MATERIAL FOR THIS EXERCISE:
-- start --

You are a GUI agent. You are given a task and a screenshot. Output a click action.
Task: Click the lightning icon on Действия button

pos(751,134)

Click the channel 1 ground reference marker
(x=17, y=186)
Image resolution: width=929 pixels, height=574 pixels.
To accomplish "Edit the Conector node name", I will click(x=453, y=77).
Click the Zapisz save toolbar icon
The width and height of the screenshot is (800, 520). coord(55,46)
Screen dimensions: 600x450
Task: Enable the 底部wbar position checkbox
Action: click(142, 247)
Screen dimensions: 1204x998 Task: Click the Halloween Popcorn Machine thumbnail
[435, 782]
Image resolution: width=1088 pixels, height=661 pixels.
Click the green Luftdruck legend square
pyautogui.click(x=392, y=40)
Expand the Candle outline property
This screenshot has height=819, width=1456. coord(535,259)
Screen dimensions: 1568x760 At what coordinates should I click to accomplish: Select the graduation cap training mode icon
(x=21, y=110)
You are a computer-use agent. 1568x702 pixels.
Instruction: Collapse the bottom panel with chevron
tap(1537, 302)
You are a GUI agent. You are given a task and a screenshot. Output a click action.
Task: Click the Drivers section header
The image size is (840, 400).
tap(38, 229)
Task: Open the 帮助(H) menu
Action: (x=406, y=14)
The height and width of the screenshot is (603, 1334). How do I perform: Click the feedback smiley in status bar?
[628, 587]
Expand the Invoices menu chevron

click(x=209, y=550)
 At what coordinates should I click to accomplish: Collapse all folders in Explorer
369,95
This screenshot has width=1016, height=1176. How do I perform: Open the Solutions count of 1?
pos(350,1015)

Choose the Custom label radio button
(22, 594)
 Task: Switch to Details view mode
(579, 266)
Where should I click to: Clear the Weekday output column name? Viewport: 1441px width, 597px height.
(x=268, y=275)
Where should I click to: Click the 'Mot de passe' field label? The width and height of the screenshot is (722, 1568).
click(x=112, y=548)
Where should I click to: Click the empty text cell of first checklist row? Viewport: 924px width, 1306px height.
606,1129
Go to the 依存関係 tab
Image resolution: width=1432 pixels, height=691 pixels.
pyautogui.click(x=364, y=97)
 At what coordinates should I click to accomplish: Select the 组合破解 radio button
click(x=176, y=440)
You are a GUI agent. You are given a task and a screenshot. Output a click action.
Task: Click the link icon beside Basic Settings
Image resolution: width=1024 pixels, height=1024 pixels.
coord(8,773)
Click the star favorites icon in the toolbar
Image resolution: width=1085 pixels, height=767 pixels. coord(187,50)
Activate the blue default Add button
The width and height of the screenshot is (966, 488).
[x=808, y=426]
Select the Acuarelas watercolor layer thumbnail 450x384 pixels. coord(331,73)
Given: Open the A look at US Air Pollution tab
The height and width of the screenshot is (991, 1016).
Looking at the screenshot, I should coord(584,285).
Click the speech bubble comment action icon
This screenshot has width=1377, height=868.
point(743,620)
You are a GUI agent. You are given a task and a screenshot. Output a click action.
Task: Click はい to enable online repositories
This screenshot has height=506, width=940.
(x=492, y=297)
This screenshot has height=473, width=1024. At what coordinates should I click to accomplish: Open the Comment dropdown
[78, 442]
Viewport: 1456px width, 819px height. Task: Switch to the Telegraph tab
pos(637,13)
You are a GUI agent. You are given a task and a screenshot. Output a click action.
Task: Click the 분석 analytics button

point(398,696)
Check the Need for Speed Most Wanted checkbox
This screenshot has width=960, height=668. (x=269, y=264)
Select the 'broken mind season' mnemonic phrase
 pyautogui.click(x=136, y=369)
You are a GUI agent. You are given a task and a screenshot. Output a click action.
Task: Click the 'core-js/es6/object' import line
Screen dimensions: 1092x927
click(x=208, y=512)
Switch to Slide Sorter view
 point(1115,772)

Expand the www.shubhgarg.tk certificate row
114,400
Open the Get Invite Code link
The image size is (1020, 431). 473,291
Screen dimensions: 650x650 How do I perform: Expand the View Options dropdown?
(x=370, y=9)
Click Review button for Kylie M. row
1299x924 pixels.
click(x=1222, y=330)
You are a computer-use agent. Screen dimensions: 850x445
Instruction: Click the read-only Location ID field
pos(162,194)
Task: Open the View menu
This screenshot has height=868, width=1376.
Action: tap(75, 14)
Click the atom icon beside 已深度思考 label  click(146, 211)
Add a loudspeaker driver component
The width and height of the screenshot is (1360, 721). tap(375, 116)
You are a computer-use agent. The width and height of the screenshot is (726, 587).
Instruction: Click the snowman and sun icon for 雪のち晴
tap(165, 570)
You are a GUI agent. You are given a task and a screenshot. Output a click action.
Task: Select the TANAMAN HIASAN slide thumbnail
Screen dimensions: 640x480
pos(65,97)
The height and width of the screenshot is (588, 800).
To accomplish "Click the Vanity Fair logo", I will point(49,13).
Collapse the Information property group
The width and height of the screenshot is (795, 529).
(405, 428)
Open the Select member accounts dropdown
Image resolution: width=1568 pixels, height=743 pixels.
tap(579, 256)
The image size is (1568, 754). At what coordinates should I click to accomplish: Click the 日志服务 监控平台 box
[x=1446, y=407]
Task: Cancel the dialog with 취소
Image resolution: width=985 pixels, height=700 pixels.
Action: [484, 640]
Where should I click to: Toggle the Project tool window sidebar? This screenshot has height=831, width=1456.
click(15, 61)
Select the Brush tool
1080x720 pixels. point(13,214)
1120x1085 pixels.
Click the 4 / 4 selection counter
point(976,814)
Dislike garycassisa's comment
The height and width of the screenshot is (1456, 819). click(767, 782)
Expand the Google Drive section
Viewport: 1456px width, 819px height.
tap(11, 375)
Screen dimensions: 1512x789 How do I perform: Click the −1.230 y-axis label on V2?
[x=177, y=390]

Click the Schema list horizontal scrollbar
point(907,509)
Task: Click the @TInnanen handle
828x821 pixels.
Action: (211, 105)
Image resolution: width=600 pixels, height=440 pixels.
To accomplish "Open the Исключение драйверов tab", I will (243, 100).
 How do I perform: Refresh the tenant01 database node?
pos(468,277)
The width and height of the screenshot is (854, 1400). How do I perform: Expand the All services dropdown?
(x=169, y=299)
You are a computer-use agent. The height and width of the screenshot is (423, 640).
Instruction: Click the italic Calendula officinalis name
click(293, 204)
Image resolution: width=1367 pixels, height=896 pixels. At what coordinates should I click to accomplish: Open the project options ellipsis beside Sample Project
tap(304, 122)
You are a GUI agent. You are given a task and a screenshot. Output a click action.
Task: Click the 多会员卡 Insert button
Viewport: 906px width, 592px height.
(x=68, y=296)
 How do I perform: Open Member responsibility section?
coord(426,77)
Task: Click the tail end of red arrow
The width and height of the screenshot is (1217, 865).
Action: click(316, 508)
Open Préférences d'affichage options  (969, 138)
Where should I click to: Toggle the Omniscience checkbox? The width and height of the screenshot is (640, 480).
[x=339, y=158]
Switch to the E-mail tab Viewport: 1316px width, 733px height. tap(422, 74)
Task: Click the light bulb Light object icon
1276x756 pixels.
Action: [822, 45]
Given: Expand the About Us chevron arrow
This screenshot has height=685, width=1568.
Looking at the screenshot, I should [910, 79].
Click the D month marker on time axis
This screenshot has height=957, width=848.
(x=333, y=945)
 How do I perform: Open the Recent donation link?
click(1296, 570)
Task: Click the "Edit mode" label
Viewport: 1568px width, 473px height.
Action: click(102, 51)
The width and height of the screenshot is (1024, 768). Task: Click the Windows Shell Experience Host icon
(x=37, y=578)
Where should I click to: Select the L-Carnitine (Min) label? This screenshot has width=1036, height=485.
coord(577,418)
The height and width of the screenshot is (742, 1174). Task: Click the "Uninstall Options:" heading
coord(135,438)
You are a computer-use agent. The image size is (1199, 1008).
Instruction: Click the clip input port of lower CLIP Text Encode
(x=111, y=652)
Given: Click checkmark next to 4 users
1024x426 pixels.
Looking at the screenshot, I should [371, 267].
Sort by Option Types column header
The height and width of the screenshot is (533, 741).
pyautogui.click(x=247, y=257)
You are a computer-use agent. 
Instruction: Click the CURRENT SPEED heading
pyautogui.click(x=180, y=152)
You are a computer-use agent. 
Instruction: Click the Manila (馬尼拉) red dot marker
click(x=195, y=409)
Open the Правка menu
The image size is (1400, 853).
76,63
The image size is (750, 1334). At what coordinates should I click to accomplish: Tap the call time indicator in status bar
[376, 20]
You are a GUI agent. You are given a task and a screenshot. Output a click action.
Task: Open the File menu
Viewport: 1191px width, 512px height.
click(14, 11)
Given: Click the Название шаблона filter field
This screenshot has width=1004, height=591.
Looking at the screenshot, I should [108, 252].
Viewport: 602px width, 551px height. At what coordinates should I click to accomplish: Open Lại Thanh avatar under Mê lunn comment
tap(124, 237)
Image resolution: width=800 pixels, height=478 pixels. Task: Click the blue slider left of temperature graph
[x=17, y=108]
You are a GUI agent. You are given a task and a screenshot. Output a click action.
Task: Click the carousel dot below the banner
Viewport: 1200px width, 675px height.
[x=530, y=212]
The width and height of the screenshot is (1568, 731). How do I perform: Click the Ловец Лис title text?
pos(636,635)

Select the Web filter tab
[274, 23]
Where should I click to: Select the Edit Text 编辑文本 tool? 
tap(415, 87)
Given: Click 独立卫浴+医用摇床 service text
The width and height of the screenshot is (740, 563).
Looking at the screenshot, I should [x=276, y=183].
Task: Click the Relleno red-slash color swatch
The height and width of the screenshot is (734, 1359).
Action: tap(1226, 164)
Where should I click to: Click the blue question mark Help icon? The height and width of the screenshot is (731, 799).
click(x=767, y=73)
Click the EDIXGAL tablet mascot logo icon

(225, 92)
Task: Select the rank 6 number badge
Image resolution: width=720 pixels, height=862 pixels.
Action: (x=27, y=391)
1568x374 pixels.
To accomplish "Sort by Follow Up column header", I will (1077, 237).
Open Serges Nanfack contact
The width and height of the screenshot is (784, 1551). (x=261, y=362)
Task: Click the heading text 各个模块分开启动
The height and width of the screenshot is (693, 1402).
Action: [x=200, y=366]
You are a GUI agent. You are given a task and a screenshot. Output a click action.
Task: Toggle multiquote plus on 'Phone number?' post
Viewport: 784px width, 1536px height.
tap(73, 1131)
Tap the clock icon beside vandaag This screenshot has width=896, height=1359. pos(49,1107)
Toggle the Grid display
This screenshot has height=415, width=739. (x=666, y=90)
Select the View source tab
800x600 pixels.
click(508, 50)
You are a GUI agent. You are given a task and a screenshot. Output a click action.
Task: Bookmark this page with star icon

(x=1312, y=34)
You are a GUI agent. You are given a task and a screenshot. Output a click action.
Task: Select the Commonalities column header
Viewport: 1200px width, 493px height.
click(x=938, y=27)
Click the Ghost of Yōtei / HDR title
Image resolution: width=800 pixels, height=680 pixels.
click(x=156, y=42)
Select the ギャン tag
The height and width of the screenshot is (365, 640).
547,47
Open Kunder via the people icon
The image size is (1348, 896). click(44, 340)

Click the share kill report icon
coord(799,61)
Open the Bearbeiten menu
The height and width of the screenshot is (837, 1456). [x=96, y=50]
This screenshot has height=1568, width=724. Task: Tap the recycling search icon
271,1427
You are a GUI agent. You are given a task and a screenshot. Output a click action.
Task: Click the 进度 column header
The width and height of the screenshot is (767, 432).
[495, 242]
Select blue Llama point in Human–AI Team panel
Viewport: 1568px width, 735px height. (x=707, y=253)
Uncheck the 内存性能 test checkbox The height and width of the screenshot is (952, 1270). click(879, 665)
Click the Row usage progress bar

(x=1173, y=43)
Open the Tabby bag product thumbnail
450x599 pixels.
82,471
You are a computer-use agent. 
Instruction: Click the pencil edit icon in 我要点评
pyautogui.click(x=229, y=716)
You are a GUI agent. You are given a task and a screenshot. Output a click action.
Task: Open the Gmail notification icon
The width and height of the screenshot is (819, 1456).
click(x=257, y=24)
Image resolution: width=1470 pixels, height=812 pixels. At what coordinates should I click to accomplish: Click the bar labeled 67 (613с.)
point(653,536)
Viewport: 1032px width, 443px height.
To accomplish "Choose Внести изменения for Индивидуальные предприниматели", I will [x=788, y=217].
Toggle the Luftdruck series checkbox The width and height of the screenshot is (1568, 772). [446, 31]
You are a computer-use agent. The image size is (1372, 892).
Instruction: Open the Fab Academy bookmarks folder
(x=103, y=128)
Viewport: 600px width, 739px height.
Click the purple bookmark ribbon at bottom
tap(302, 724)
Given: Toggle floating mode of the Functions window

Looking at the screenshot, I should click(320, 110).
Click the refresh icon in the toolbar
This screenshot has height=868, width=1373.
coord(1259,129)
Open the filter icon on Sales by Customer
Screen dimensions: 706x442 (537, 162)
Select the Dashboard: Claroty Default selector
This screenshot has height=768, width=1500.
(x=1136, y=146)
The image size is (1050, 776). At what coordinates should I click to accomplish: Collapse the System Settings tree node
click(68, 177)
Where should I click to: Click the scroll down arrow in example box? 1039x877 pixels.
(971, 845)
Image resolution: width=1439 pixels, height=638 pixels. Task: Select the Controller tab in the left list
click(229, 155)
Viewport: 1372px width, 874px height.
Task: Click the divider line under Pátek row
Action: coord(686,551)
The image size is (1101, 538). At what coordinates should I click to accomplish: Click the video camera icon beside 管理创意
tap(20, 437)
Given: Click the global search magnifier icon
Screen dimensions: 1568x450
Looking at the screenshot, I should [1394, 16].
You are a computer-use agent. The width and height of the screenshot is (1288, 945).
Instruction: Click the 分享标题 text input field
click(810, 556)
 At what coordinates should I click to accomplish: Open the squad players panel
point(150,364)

-- end --

WHAT YOU ARE ASKED TO DO:
Reproduce the part of the material that begins with the line containing "Where should I click to: Select the L-Carnitine" and ends with the line containing "pyautogui.click(x=180, y=152)", including both of those lines and changing nothing.

THE RESPONSE:
Where should I click to: Select the L-Carnitine (Min) label? This screenshot has width=1036, height=485.
coord(577,418)
The height and width of the screenshot is (742, 1174). Task: Click the "Uninstall Options:" heading
coord(135,438)
You are a computer-use agent. The image size is (1199, 1008).
Instruction: Click the clip input port of lower CLIP Text Encode
(x=111, y=652)
Given: Click checkmark next to 4 users
1024x426 pixels.
Looking at the screenshot, I should [371, 267].
Sort by Option Types column header
The height and width of the screenshot is (533, 741).
pyautogui.click(x=247, y=257)
You are a computer-use agent. 
Instruction: Click the CURRENT SPEED heading
pyautogui.click(x=180, y=152)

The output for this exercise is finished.